Is it true that some of this is 'the wiki way' and they should 'get used to
it' because 'that's how we treat ourselves'? I'd say that 99%+ of the wiki
isn't anywhere near as bad though I sadly admit that some of it is though
most realize that's bad. The lack of civility on wiki has been a long
running problem we have all known about, yet for some reason some people
have decided that targeting the staff is fair game.

In the US, and most countries I know, employers have a legal obligation to
ensure a "healthy working environment" both physical and emotional. The
working environment for our staff is NOT always emotionally healthy.

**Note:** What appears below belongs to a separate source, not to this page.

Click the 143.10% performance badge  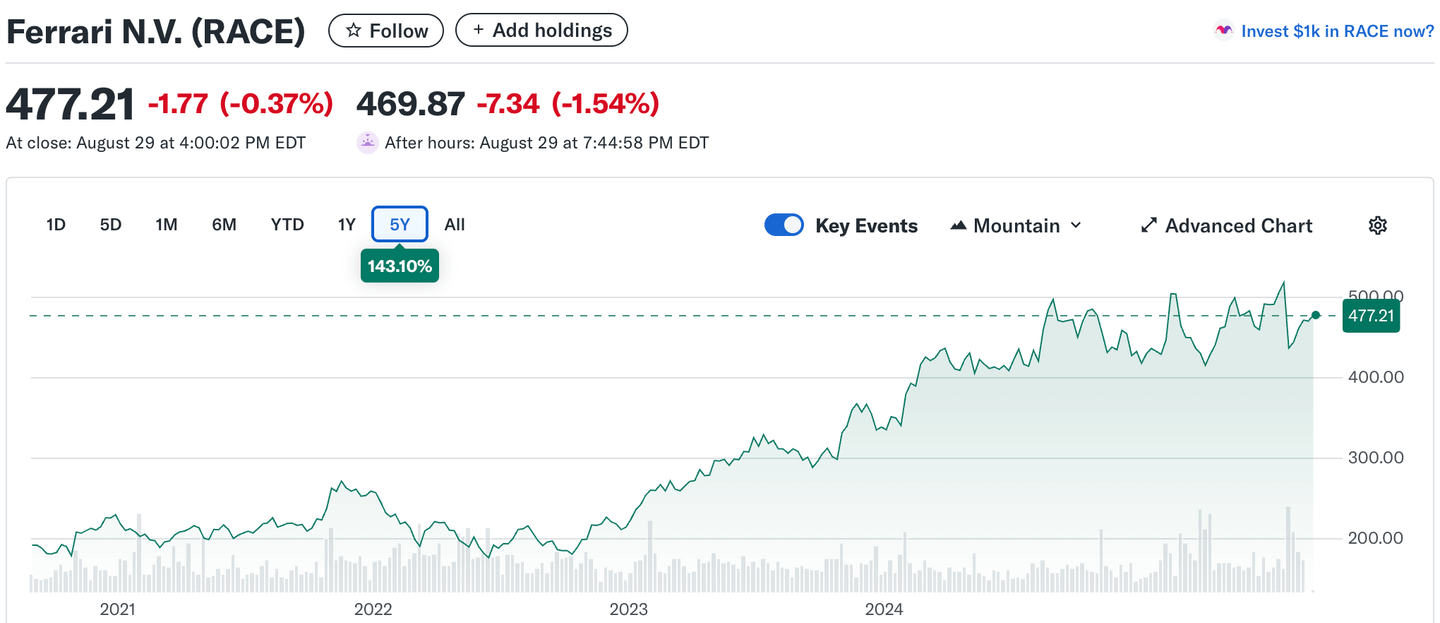(x=399, y=266)
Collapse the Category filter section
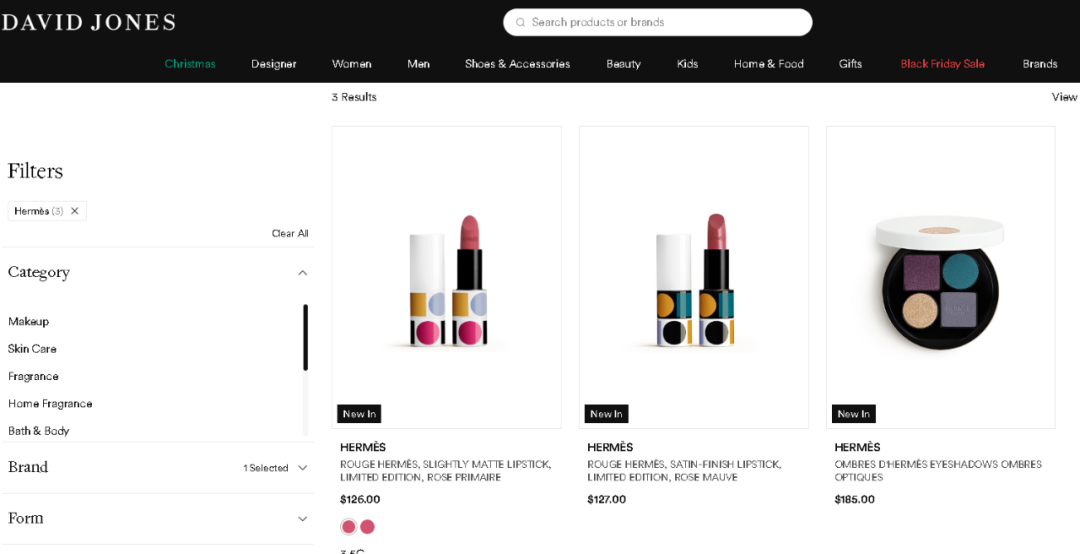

On Sun, May 12, 2013 at 10:05 PM, Casey Brown <lists at caseybrown.org> wrote:

> On Sun, May 12, 2013 at 8:28 PM, Theo10011 <de10011 at gmail.com> wrote:
> > Try and be a bit nicer please. Gayle is still relatively new and this
> level
> > of scrutiny might be jarring for someone.

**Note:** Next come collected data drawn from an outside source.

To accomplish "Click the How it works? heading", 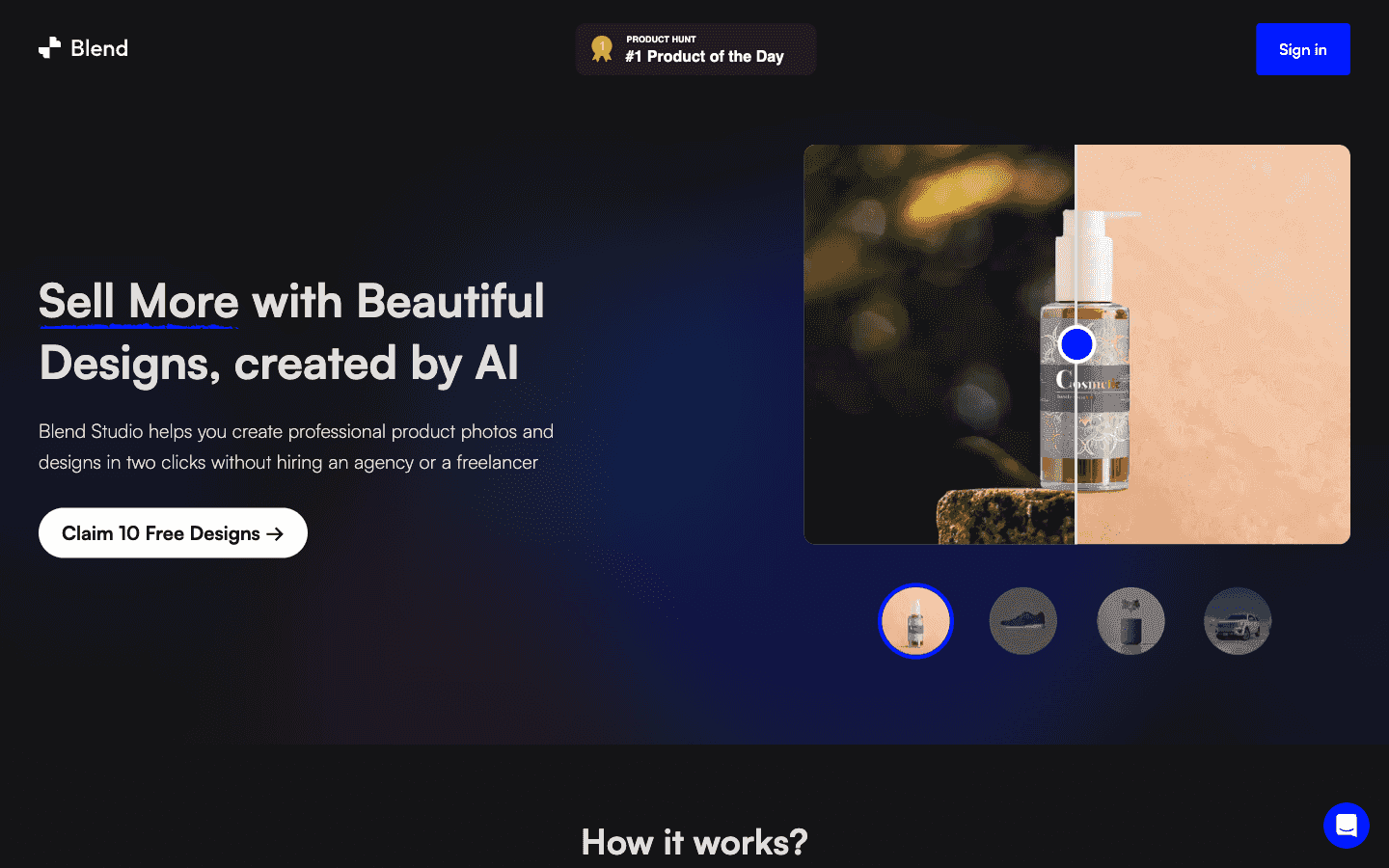I will pyautogui.click(x=694, y=842).
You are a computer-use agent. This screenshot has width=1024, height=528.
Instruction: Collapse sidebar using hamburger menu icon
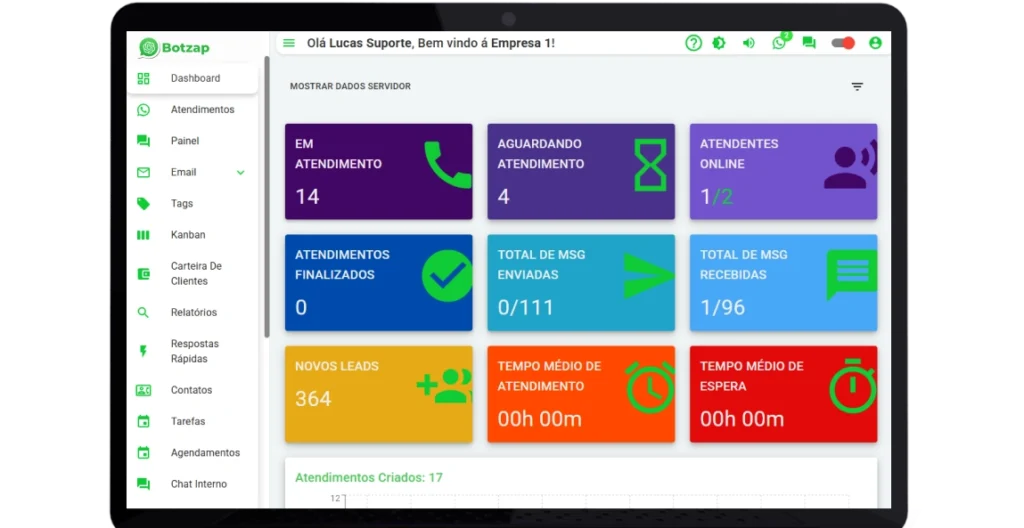coord(289,43)
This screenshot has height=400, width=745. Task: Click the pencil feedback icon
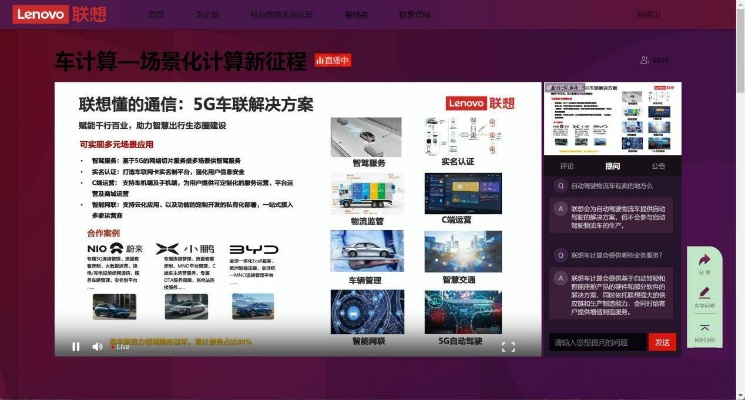[x=705, y=294]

> Comments like these have always bothered me.
> Gayle isn't some random secretary or new run-of-the-mill employee. She
> is a C-level staff member who has been here for more than a year and
> made a policy decision that people have feedback on. While the
> feedback may not have come in the nicest form, it is still valid and
> we can't just ignore it because "it wasn't nice enough". As a high
> level staff member in charge of your own department, you need to deal
> with it -- this is one thing that comes with the job, unfortunately.

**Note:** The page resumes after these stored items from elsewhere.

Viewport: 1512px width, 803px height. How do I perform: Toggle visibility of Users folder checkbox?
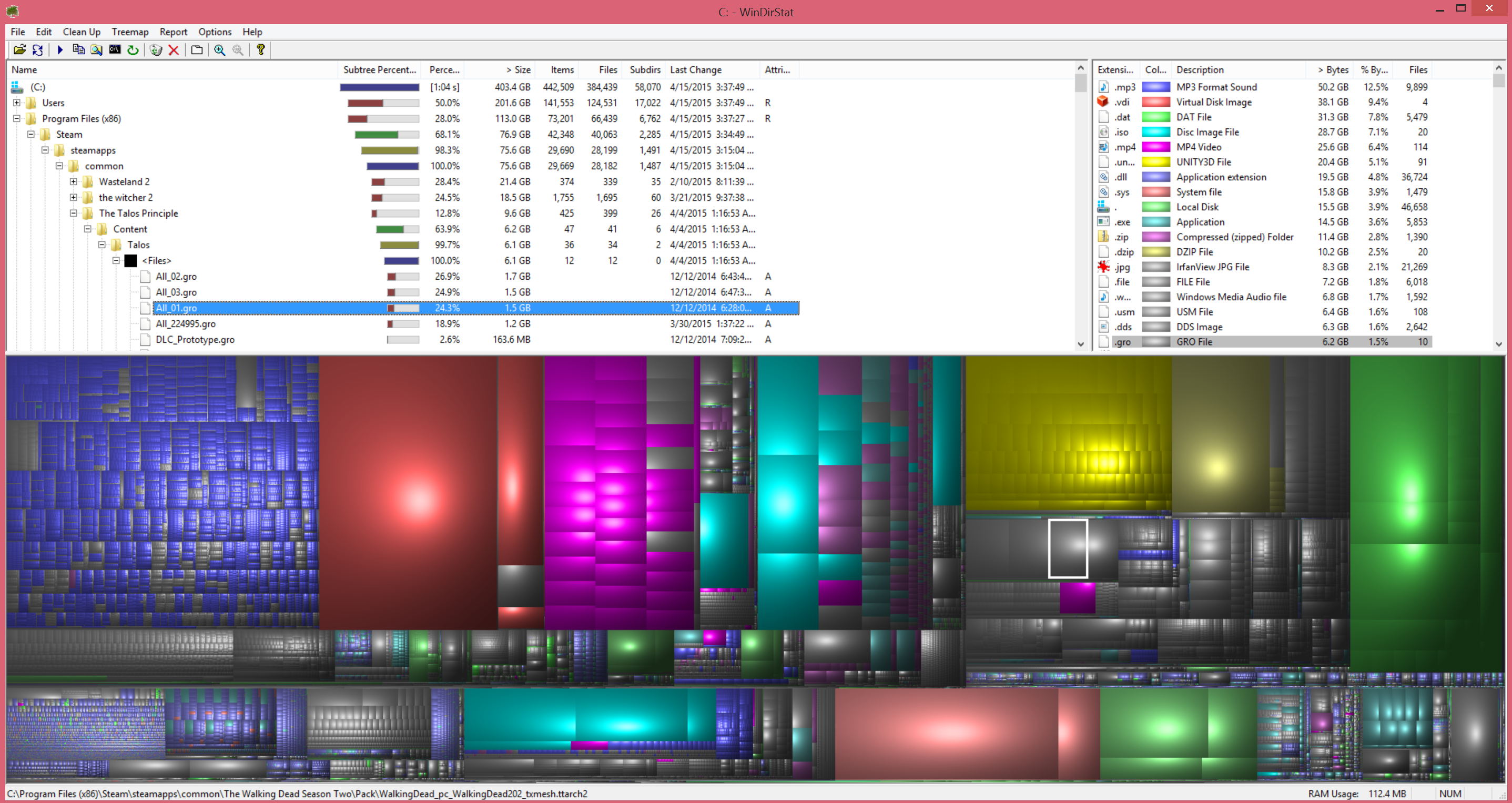17,103
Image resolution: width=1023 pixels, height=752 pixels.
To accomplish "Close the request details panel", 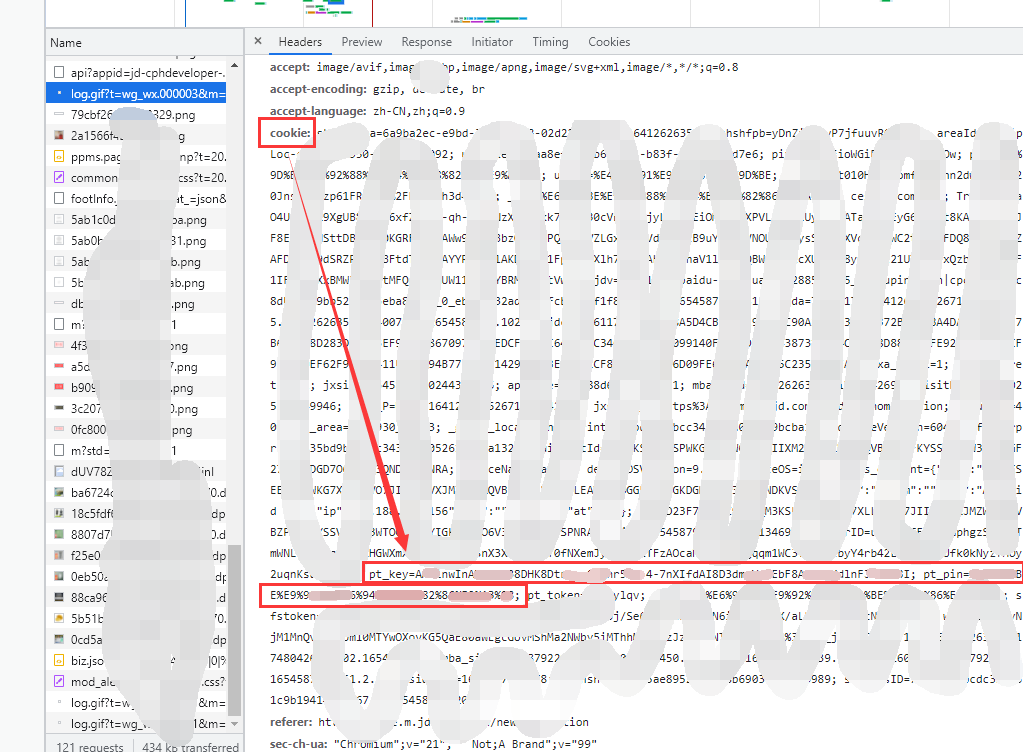I will [x=258, y=41].
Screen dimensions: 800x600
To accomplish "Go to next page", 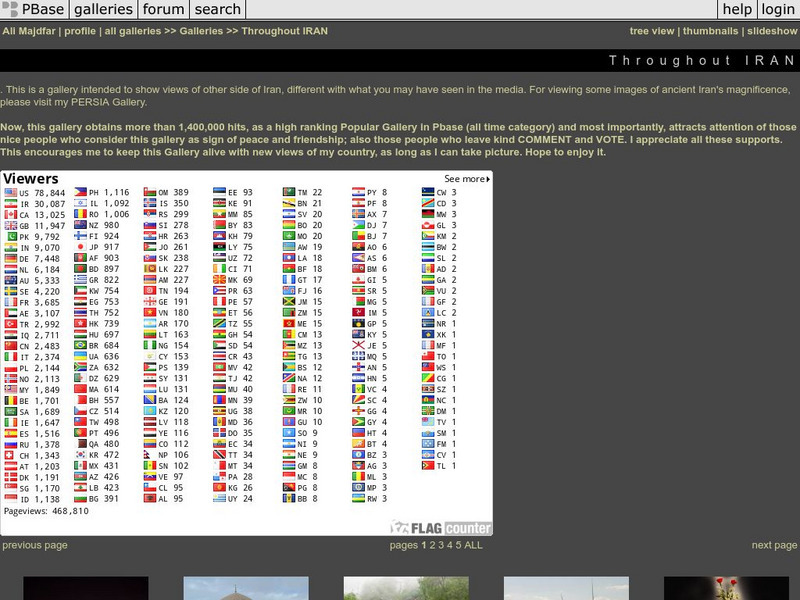I will pyautogui.click(x=774, y=545).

> It's an insult to Gayle to assume that she will not be able to handle
> criticism or answer people's responses. A C-level staff member needs
> to be able to handle this "scrutiny", even high level scrutiny, when
> they were the one that made the call, and I'm sure she's more than
> capable of doing that.
> [Note that I'm speaking generally -- I personally think Gayle can
> handle criticism and she seems very nice. She also probably had no
> idea this would create dramz. My comment is directed towards the
> general "omg think of the staff member!" response to criticism that is
> systemic in our movement.]
> On Sun, May 12, 2013 at 9:03 PM, Philippe Beaudette
> <philippe at wikimedia.org> wrote:
> > With that said: I'm afraid we're headed toward a precipice.  What I'm
> > seeing scares me.  I see less and less good faith being offered toward
> the
> > WMF.
> This is something that bothers me too.
> The situation is always framed as "poor WMF". Yes, it is true that bad
> faith is assumed on both sides, but I don't really think the community
> (including the chapters) is the only one doing that. A lot of the
> reason the community responds with such little faith or with such
> outrage at the actions of the Wikimedia Foundation is because they do
> not afford them any good faith either -- the community is simply
> acting on the defensive. Many decisions are just handed out, are
> half-baked, or are handled behind closed doors, so people have no idea
> how to respond and feel no ownership.
> If people have no control over a situation, the only way to respond is
> to point fingers and complain. We all work on things together -- there
> aren't many areas that are exclusively community or WMF. If you don't
> let the community do anything to fix a problem or constructively
> contribute to bettering the situation, you're going to find yourself
> stuck with a lot of bad faith and complaining.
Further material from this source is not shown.